Mary Lucid sent a Daily Home News clipping and letter from Oct. 5, 1950, to the Department of the Army concerning a photograph the newspaper had published of POWs. She said one of the prisoners was Edward.

However, the Army told her, "identification of such pictures was a matter of opinion and uncertainty."

In 1952, Kay Watters, Edward's sister, received a letter from a Sgt. John Schenck, who said he carried a wounded Lucid to a hospital, where Lucid told Schenck to contact his mother somewhere in New Jersey.

But Schenck complicated matters by adding, "I want to make it clear that any information I reveal will put myself subject to court martial if the wrong people know of it."

And later, when he was interviewed by the Army, Schenck said he had no "pertinent facts or information" concerning Lucid's death.

A Japanese girl claiming to be Lucid's wife wrote to Watters about Lucid's death, and noted that Schenck could provide further information, Schenck wrote in his statement. But Schenck said he told Watters he had no definite knowledge of her brother's death and advised her to write to the Department of the Army for more information.

Thomas Lucid said no one from the family knows the name or whereabouts of Lucid's supposed wife, but the general belief is she had two children with Lucid, he said.

In 1954, a dentist provided Edward's dental records to the Army, and Mary Lucid informed them her son had his tonsils removed at age 7, but it did not help in solving the mystery. In 2001, Francis provided blood samples to the Joint POW/MIA Accounting Command (JPAC) laboratory in Hawaii, the Pentagon unit charged with finding and identifying missing U.S. military personnel recovered from overseas battlefields, to compare his DNA to DNA taken from new remains found in Korea.

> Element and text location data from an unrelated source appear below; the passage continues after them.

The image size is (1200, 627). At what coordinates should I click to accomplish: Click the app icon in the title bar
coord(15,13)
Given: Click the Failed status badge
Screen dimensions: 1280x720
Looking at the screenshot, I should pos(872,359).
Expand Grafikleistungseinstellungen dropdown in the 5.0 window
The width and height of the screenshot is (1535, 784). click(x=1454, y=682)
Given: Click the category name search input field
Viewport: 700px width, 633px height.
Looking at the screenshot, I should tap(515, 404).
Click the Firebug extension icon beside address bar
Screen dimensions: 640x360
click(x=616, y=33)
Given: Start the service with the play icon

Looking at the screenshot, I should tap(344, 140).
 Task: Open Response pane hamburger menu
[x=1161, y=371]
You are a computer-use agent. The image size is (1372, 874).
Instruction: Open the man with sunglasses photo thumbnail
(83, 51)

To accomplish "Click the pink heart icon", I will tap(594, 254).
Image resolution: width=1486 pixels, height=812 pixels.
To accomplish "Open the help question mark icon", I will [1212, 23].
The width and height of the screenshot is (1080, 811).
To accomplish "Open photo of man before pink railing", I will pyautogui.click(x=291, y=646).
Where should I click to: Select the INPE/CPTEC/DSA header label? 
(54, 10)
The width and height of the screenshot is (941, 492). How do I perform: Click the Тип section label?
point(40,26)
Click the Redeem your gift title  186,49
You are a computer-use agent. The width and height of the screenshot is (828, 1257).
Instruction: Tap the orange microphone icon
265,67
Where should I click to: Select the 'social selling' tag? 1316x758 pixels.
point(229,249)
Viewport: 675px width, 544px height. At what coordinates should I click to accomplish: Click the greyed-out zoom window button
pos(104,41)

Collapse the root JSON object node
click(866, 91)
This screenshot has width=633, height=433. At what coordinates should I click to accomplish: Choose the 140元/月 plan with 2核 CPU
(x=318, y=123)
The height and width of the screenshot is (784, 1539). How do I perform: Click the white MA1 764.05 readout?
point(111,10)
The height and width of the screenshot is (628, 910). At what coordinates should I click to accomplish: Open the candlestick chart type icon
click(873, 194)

While the laboratory has identified bodies from the Korean War in this manner as recently as last month, this effort to identify Edward Lucid was also unsuccessful.

Graves records sought

As part of his efforts, Thomas Lucid has enlisted the help of Merry Helm, 24th Infantry Division Association historian; Lt. Col. Thomas Lyons, a family friend in the Air Force, and the Casualty Affairs Office from the Department of the Army.

He was also recently made aware that his cousin, Marilyn Griffiths, a niece of Edward, has been attempting to find out more on Edward's whereabouts.

In an Oct. 26 letter to Lyons, Thomas Lucid wrote, "There are no reports or interviews of anyone from the 24th Quartermaster Company Graves Registration Section (in his uncle's deceased file)," he said of the group under whose supervision the Army had said the bodies were removed in August 1950. "I expect the Department of the Army should produce the 24th QM Graves Registration Records, which should detail exactly where Edward was and is presently interred."

"As far as I'm concerned," Lucid said in a recent interview, "I don't have the reports stating this is what they did with his body. What did they do with these guys?"

If the records identifying where the remains are located were somehow destroyed, Lucid wants an official document stating as much.

'Until the day I die'

Ultimately, Thomas Lucid wants to bring his uncle home and have him buried at Arlington National Cemetery. A memorial headstone was already placed there on Feb. 13, 2003.

"Edward was a good boy. I'd hate to see his life erased like this," he said.

Should Thomas Lucid be unsuccessful, his son, Thomas III, of Warren, N.J., has already said he'll continue the search.

"I'll search until the day I die," Thomas Lucid said. "It won't end until this young man is on American soil."